How many bull sessions had I been in in my life where at three o'clock in the morning I was desperately trying to explain what life was about to a sleepy college roommate or lover? I got so caught up in all of the conflicting answers and possibilities that finally I'd end up either going to sleep or making love or being totally depressed because I realized that I didn't know anything at all.

The Galeners didn't have that problem. Theirs was the purest kind of Calvinism, except that they didn't have to worry about what happened to them on the other side of death. They couldn't change who they were or what would happen to them, but knowing that they would definitely get a B or a C on their final exam made all the difference in the world as far as their moment-to-moment living was concerned.

Saxony finally got the cast off, and although she limped around for a while because her leg was thin and weak, her spirits rose greatly.

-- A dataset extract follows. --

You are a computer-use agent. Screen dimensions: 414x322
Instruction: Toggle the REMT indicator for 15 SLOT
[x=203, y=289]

The leaves had all parachuted from the trees and were slicked to the roads now. The days were short and either wet or gray or both. Galen went inside. The basketball team began playing on Friday nights and the gym was always packed. The movie theater, the stores – all the inside things were once again popular. You could smell the heavy winter dinners cooking in the houses, the damp wool of coats, the dusty closeness of gloves and socks and stocking caps left on a radiator to dry.

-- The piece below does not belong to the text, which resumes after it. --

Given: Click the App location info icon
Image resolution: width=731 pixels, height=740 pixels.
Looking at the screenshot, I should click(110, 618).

I thought of all the other little Galens everywhere else that were getting ready for winter. Chains for the car, oil for the heater, new sleds, bird food for the outdoor feeder, storm windows, rock salt for the driveway.

All of the little Galens were making the same preparations, only "out there," a man was getting into his car to go to the store. He didn't know that halfway there he would skid off the road and crash and die. His wife wouldn't think anything was wrong for hours. Then maybe one of his friends would discover the wreck, a gray plume of exhaust smoke still puttering out of the back end, melting the dirt-specked snow beneath it.

Or an old man in Maine would put on his L. L. Bean cardigan sweater and green corduroy pants and not know that in two hours he would have a heart attack while clipping the leash onto his pet dachshund's collar.

Mrs. Fletcher found out about my birthday and made me a huge, inedible carrot cake. I got a lot of presents too. Whenever I walked into people's houses they either had a cake or a present for me. I got a stuffed badger, ten hand-tied fishing flies, and a first edition of None Dare Call It Treason. When I came home from interviewing, Saxony stood at the door smiling and shaking her head long before I had even brought out my newest treasure to show and tell.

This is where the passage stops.